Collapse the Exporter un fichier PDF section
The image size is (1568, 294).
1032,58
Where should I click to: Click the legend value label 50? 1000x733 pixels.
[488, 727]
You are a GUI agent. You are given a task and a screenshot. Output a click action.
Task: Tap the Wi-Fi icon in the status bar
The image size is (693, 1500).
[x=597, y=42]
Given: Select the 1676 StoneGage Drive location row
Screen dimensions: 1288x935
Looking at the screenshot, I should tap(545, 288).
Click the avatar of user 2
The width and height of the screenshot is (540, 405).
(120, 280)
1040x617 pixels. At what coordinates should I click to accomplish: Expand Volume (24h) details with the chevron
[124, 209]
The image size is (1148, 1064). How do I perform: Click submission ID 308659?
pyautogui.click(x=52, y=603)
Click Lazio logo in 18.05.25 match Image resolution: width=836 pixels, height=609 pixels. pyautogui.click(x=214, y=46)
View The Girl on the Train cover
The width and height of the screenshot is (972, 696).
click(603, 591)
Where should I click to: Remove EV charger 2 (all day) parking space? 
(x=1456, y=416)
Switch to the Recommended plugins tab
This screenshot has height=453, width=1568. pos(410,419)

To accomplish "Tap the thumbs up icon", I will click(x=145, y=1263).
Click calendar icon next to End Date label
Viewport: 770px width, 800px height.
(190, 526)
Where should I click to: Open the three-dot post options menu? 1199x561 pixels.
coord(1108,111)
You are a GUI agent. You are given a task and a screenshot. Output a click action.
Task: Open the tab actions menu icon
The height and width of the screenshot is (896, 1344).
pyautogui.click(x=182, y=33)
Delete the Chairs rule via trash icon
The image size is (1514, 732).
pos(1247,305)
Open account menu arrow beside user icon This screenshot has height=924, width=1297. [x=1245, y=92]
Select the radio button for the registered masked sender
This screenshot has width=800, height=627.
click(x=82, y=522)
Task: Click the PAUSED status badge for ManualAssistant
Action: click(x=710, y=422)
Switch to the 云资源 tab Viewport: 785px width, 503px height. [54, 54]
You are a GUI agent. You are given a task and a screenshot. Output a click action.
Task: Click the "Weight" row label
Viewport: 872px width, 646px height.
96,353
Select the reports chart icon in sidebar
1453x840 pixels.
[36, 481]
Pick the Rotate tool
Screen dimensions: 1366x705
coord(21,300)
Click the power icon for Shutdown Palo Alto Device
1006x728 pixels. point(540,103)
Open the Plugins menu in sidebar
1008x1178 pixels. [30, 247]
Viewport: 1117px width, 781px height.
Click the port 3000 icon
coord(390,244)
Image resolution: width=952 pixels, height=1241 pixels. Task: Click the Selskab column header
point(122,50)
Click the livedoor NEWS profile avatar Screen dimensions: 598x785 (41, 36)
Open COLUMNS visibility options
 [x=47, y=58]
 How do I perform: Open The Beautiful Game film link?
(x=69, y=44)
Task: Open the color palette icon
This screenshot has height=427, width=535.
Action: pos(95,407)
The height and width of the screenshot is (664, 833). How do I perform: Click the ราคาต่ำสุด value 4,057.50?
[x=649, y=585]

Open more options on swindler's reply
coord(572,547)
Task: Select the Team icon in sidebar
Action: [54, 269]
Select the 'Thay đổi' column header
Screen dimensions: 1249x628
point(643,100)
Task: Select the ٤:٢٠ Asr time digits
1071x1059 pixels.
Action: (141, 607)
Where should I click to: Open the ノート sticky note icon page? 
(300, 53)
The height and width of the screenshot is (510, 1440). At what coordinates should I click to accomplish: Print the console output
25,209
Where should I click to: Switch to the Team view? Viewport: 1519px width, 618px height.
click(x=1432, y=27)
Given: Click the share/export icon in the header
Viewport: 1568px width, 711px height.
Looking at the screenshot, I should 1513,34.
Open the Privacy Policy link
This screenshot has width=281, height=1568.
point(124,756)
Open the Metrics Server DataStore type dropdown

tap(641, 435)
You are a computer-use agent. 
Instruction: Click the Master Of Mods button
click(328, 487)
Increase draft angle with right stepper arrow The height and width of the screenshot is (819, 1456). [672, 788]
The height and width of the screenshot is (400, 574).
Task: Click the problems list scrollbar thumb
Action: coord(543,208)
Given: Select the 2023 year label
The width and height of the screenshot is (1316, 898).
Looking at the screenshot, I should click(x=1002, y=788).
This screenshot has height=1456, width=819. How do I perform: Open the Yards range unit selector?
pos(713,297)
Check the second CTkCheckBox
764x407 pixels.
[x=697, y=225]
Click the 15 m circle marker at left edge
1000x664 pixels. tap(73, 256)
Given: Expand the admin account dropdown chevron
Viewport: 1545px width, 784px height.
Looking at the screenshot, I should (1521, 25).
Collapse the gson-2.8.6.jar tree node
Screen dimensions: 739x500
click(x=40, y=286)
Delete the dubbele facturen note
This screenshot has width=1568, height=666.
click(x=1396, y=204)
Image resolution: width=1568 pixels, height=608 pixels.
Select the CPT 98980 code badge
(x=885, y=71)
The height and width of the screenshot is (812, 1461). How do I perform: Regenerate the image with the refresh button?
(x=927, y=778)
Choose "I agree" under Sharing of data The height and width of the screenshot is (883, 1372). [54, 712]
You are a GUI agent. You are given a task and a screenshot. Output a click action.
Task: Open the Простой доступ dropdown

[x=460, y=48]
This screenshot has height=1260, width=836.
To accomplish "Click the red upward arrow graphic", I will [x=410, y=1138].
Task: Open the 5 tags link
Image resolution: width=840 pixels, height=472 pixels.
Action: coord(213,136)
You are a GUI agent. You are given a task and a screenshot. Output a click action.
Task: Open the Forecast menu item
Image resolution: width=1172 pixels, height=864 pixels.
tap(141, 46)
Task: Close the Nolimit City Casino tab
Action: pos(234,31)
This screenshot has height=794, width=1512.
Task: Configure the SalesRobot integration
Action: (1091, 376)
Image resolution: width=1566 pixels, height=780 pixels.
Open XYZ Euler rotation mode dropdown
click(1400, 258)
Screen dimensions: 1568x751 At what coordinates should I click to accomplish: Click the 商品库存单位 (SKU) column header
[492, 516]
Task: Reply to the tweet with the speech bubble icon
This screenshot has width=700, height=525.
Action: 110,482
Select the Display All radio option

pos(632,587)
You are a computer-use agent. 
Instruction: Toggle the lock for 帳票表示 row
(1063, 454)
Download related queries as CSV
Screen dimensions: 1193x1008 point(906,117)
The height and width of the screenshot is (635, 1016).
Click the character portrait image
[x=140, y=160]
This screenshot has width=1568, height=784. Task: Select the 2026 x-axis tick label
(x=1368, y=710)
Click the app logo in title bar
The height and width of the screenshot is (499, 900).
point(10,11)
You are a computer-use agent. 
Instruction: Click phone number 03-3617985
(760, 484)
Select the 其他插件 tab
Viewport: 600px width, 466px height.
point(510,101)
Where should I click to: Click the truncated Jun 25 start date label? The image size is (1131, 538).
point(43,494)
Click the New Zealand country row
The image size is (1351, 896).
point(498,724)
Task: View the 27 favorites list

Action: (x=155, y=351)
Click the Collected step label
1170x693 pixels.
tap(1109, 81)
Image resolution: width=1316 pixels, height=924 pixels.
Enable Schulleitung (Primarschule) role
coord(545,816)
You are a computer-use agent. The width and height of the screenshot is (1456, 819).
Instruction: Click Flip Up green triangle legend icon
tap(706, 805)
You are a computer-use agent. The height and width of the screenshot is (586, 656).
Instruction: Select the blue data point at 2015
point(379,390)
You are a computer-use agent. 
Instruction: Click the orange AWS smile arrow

* Work instructions *
Return each line of the material that contains the word "chevron".

* The solution *
1040x617 pixels. At what coordinates should I click to accomplish: Expand Volume (24h) details with the chevron
Given: Expand the admin account dropdown chevron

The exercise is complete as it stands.